Melalui akun TikTok pribadinya, Sony mengunggah foto secarik kertas berisi ucapan selamat atas jabatan Kepala BGN kepada sosok yang disebutnya sebagai sahabat dan rekan. Dalam unggahan tersebut, Sony juga menyampaikan doa serta harapan agar pejabat yang dimaksud diberikan kesehatan, kekuatan, dan kemudahan dalam menjalankan amanah.
“Selamat atas jabatan baru sebagai Kepala Badan Gizi Nasional. Semoga senantiasa diberikan kesehatan, kekuatan, dan kemudahan dalam menjalankan tugas,” tulis Sony dalam keterangan unggahannya.
Namun, unggahan yang dipublikasikan di tengah memanasnya kasus hukum di BGN itu justru memunculkan berbagai spekulasi di ruang publik. Sejumlah warganet mempertanyakan makna tulisan tangan yang ditampilkan dalam foto unggahan tersebut, terutama bagian yang menyebut “terima kasih atas hadiah indah yang telah diberikan kepada saya.”

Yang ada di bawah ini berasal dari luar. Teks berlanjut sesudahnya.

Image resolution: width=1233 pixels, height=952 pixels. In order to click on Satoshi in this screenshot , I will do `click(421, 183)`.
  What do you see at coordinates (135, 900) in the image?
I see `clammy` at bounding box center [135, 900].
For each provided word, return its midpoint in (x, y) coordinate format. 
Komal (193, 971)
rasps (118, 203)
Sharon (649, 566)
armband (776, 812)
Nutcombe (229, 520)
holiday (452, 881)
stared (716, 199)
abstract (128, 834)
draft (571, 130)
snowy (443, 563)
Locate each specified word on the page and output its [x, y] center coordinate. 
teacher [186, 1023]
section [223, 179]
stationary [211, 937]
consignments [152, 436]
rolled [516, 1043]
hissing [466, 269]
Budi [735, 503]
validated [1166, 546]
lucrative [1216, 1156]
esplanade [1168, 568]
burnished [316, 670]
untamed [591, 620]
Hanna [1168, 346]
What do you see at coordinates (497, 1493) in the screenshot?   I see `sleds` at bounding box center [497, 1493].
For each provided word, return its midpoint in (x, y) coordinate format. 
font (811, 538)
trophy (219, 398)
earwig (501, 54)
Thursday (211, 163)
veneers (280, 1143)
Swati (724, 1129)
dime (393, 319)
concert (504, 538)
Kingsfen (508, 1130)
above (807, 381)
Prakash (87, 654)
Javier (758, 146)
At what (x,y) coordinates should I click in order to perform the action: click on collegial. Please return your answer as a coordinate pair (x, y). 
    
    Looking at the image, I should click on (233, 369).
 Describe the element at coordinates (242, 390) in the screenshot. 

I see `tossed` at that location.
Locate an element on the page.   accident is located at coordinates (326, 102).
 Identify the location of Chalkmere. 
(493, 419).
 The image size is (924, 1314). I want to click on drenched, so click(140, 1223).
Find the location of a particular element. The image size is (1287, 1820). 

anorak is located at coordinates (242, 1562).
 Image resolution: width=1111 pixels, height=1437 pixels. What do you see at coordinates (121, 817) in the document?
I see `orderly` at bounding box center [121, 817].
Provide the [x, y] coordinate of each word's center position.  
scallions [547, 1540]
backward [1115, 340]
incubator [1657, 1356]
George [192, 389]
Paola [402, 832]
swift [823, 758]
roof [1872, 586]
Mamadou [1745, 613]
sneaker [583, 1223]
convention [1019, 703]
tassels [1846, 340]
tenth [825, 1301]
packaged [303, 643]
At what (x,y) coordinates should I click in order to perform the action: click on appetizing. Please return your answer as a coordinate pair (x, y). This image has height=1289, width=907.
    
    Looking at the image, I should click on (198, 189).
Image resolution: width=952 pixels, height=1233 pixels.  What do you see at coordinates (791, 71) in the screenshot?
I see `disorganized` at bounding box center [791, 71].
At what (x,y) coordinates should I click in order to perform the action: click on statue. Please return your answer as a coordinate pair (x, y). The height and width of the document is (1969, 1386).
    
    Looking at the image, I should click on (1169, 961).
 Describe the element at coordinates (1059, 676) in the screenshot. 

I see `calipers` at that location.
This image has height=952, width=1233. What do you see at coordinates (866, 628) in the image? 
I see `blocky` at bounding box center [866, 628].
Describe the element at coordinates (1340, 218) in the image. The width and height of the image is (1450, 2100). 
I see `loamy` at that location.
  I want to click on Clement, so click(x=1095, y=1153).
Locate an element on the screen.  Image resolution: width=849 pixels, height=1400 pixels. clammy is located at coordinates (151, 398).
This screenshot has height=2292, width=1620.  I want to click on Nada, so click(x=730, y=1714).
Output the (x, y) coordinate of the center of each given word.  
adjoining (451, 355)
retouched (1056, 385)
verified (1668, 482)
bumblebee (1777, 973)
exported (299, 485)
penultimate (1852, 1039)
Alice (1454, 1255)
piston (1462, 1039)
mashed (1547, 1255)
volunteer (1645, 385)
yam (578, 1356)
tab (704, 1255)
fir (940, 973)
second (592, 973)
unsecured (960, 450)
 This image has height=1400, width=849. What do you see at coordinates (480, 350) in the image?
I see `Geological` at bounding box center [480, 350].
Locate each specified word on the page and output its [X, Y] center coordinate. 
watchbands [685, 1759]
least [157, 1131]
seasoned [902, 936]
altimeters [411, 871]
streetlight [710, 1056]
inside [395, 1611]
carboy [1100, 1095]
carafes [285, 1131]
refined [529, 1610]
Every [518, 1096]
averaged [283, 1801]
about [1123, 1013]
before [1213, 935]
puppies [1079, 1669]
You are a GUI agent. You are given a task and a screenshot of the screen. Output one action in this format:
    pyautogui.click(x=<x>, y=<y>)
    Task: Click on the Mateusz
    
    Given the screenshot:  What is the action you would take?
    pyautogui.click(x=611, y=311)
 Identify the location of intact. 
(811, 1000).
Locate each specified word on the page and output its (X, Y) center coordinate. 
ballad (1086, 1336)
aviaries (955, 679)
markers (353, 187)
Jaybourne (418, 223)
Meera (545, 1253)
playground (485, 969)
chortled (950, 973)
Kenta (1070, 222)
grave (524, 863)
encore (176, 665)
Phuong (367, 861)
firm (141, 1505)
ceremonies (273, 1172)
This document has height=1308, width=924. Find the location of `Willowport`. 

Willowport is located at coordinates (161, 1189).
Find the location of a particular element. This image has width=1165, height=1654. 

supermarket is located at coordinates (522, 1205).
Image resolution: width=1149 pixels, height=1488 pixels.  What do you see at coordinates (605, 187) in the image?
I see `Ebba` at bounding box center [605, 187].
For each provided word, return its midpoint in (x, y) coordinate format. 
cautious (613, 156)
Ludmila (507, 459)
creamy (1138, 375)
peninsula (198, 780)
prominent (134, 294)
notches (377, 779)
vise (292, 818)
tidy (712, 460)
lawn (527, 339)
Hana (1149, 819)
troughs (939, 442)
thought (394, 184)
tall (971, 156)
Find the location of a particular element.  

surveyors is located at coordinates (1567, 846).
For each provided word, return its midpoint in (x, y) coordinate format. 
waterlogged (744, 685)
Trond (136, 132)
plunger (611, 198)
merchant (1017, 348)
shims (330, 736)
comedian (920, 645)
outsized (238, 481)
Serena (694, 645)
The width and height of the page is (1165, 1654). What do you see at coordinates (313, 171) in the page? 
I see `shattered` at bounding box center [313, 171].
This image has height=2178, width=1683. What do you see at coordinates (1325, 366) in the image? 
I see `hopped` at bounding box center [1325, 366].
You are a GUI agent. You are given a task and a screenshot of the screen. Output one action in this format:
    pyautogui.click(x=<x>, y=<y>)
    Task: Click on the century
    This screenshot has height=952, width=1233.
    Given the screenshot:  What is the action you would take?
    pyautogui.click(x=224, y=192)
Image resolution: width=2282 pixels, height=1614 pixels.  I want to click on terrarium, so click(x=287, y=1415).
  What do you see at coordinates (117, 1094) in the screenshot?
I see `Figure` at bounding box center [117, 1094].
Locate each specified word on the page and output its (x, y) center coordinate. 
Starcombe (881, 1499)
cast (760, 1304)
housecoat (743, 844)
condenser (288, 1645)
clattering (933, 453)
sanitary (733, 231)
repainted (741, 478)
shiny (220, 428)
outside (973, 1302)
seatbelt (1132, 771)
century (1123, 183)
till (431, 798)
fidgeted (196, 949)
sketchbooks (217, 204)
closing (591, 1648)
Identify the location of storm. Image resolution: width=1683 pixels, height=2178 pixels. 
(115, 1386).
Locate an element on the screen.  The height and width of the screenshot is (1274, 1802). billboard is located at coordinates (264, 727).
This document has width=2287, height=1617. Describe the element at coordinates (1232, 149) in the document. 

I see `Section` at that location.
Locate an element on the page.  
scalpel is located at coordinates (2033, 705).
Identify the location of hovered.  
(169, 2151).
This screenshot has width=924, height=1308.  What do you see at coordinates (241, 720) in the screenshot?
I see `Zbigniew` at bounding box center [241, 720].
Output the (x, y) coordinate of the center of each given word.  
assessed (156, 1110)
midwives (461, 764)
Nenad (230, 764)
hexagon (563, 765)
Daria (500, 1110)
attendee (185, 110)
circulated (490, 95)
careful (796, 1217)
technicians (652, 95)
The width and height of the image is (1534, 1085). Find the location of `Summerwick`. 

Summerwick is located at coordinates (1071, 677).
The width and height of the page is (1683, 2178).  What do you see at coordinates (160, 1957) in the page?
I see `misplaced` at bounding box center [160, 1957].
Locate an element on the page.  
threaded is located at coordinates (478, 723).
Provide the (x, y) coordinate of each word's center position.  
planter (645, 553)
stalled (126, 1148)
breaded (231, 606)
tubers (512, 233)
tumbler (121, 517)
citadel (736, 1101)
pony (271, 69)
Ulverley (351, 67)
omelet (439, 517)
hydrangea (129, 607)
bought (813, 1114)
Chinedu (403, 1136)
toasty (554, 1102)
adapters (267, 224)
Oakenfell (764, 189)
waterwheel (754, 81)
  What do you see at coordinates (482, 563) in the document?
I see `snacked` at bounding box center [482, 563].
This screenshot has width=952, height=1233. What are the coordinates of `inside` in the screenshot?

Kolom komentar pun dipenuhi beragam respons. Sebagian netizen menilai unggahan itu sebagai bentuk dukungan moral kepada rekannya, sementara lainnya mempertanyakan maksud dari kalimat yang dianggap mengandung pesan tersirat.
Sorotan terhadap unggahan Sony muncul setelah Kejaksaan Agung menetapkan tersangka dalam perkara yang berkaitan dengan dugaan penyimpangan di lingkungan BGN. Penanganan kasus tersebut menjadi perhatian luas karena menyangkut salah satu program strategis pemerintah.
Hingga berita ini ditulis, belum ada penjelasan resmi dari Sony Sanjaya mengenai maksud unggahan tersebut maupun konteks kalimat yang menjadi perbincangan warganet. Demikian pula, belum ada pernyataan yang mengaitkan unggahan tersebut dengan proses hukum yang sedang berjalan.
Syuryadi, Pengamat komunikasi publik menilai, di tengah situasi sensitif yang sedang dihadapi sebuah lembaga negara, setiap pernyataan atau unggahan pejabat publik berpotensi menimbulkan berbagai interpretasi di masyarakat. Karena itu, keterbukaan informasi dinilai penting untuk menghindari munculnya spekulasi yang semakin berkembang.
Sementara itu, Kejaksaan Agung masih terus mendalami perkara yang sedang ditangani dan belum menutup kemungkinan adanya perkembangan baru dalam proses penyidikan.